Similarly, it’s important to ensure that your e-commerce site is well-organized and consumer-friendly. Otherwise, people will have no real incentive to purchase goods from your store. There may be exceptions for highly specialized items, but a disorganized website is unlikely to take off otherwise.

Critical to site organizations is a good way to manage your site’s content. For some large shops, the answer may be a customized solution. However, for smaller shops, an ecommerce CMS is often the answer.

What is an Ecommerce CMS Platform?

The term CMS stands for Content Management System. This is an appropriate name that reflects the most basic function of the CMS — managing the digital content of a website. If you use a CMS for your site, it will organize all your site data. It may also interface with other applications through APIs and Integrations.

Generally speaking, using an ecommerce CMS means that your website will need little to no custom code. In other words, your web developer won’t have to write a computer program to perform content management functions. Instead, you can mostly drag and drop content into the backend of your website. Done right, a CMS will allow for the seamless operation of your website.

Why are CMS Platforms Invaluable for E-commerce Today?

As I already mentioned, a CMS provides an easy-to-use platform that holds your website together.  But there are more benefits than simply getting the job done. In fact, I would argue that using a CMS instead of custom code for your e-commerce site is invaluable.

Ultimately, the no-code nature of a CMS makes it easier than ever for someone to set up an e-commerce site. That is, almost anybody can build a website this way. While professional web development is helpful, continuing to pay professionals to update every aspect of your site, such as adding products or changing prices, can be uneconomical. This is especially true in the beginning when you have very little profit margin.

On a related note, CMS usage allows almost anyone to run a website. If your e-commerce store is just starting, it’s easy to learn the few skills you’ll need for everyday maintenance. And with the low Build and maintenance costs, you can start a shop with almost no money.

Similarly, the ability to make changes to your site quickly can help boost profitability as you respond to market forces. If the latest supplier rates are crushing your profit margin, for example, then you can adjust prices accordingly.

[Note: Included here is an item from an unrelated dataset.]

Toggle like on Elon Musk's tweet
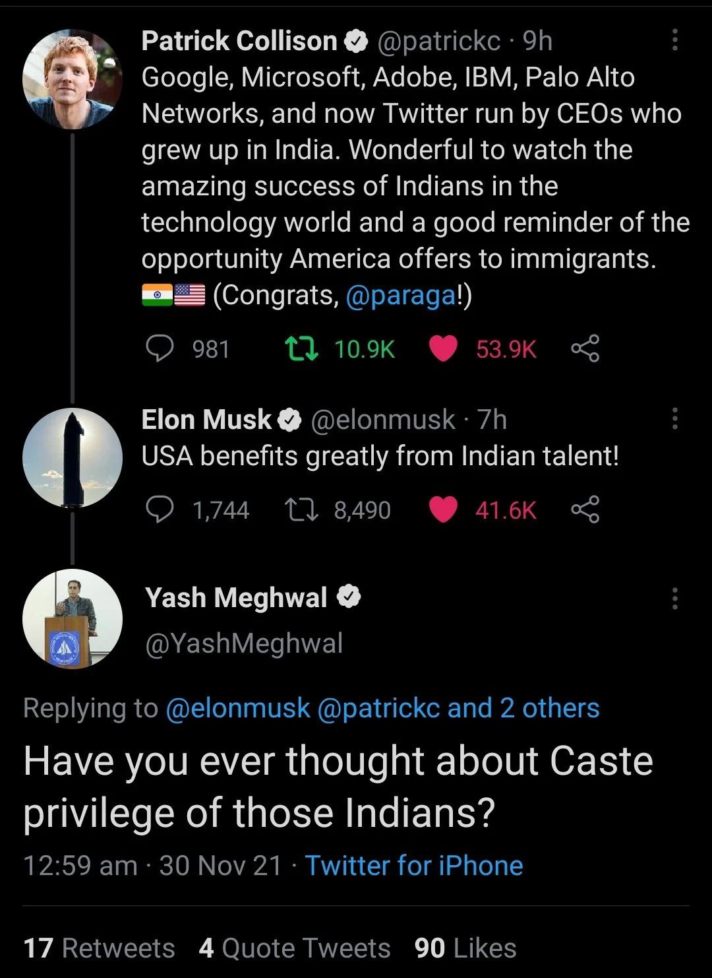Screen dimensions: 712x978 (x=443, y=509)
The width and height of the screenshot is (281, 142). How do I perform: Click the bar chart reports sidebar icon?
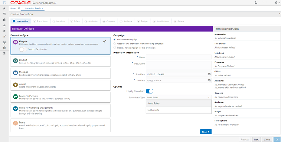(4, 19)
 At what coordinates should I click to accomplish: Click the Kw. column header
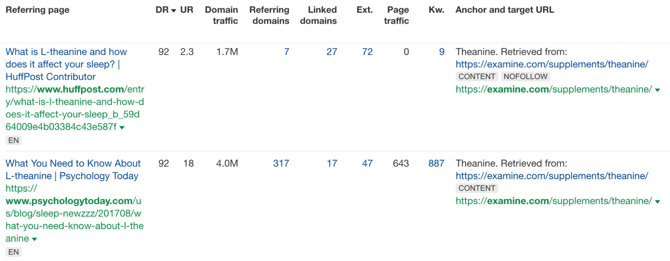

Likewise, adding a backorder message to a popular item page helps keep customers informed. With transparency being so important to today’s consumers, an ecommerce CMS is increasingly critical to your shop’s success.

Further Reading: 15 Best Ecommerce for Small Business Platforms in 2024

17 Best Ecommerce CMS Platforms to Build Your Online Store

Clearly, picking the right CMS is a big decision. With all the competing programs out there, it can be tough to decide between the alternatives. Worse, changing your mind later means you’ll have to migrate data from one platform to another – which can take a lot of time and requires your store to be offline during the process.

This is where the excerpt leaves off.